### Entries provided:

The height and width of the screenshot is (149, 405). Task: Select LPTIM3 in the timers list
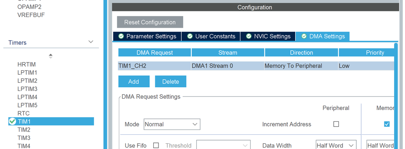28,89
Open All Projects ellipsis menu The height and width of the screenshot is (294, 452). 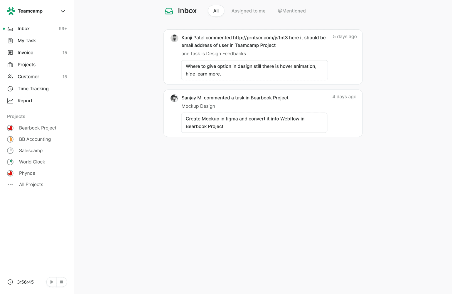(10, 185)
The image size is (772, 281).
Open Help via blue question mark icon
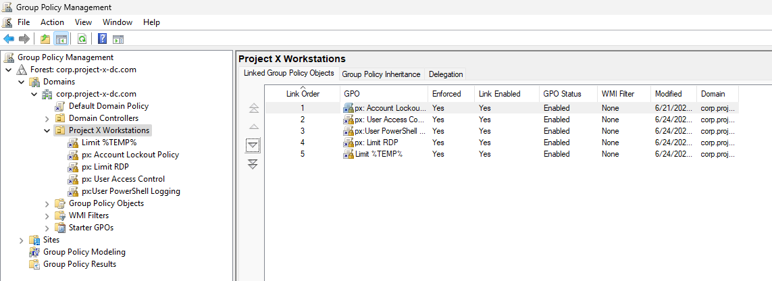coord(103,39)
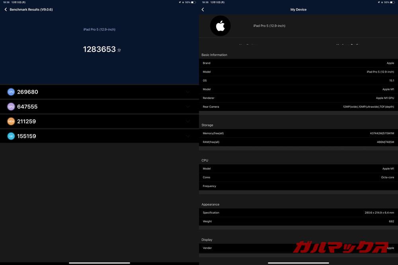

### Aim:
Recast the entries from the line containing "The image size is (772, 281)." through the last line of the entries as a JSON list of strings, one string per line, with blank lines skipped and the pictures left out.

### Finished task:
[
  "The image size is (772, 281).",
  "Open Help via blue question mark icon",
  "coord(103,39)"
]